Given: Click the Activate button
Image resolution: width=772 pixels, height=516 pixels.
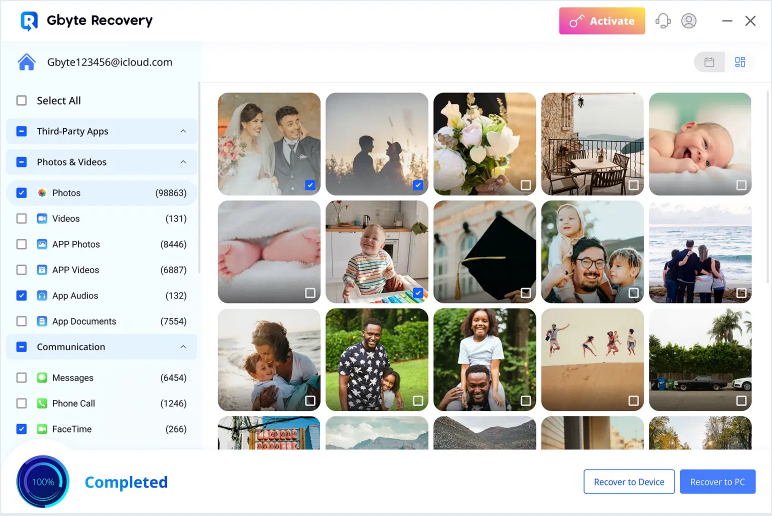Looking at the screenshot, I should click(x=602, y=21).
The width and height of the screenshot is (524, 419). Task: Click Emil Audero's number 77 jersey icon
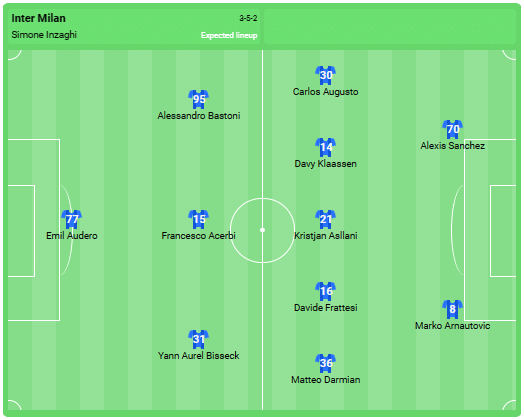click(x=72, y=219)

============================================================

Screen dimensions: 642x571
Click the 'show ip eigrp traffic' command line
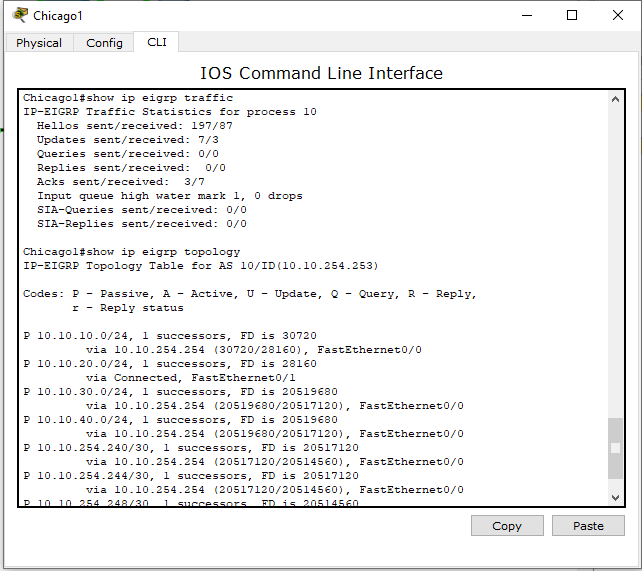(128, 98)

============================================================

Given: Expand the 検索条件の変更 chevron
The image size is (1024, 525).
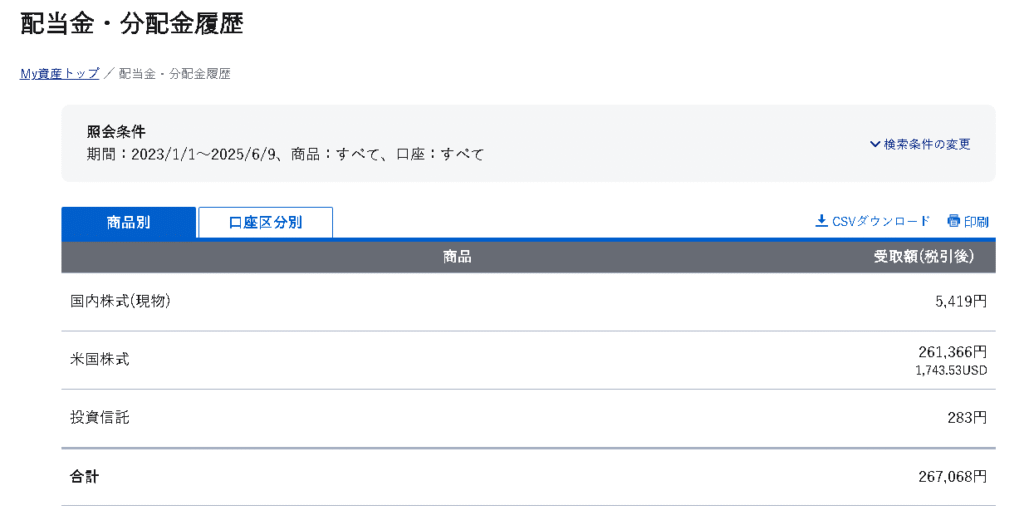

============================================================

* _TASK TO COMPLETE_
Work out how many lines in the preceding data include the word "Given". State only that number.

* _YOUR SOLUTION_
2